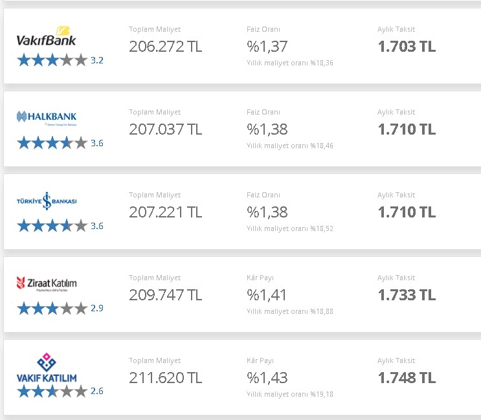Click the %1,37 interest rate
The height and width of the screenshot is (420, 481).
pyautogui.click(x=267, y=47)
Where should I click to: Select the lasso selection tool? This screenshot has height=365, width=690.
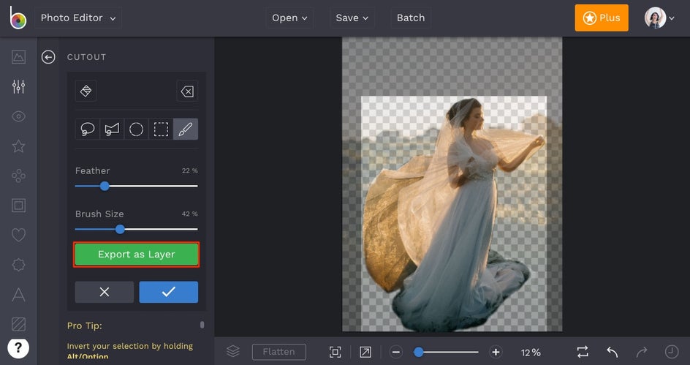pos(88,129)
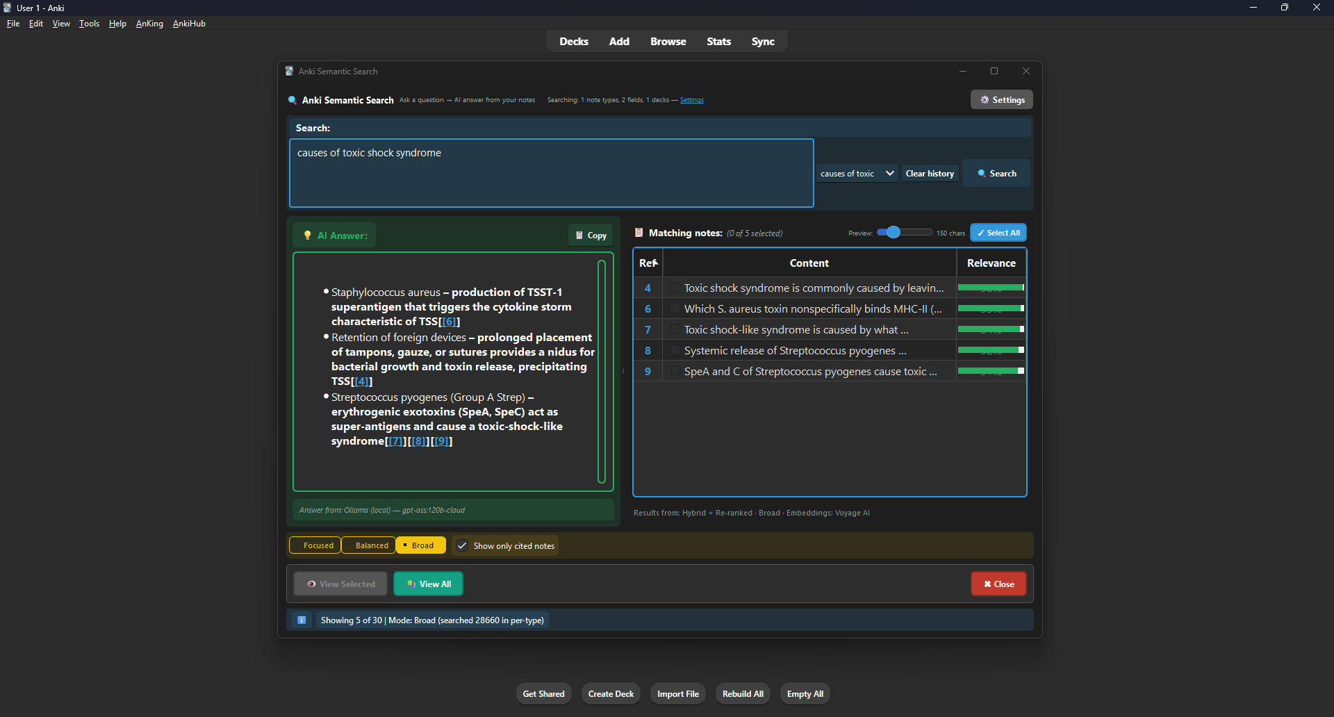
-*-
** WHAT TO WORK ON **
Copy nothing outside the span: please output the lines from the one with "Where should I" through the end of the entries above, and skip the pictures.

** YOUR SOLUTION **
Where should I click to: Select the lasso selection tool? This screenshot has height=365, width=690.
pos(88,129)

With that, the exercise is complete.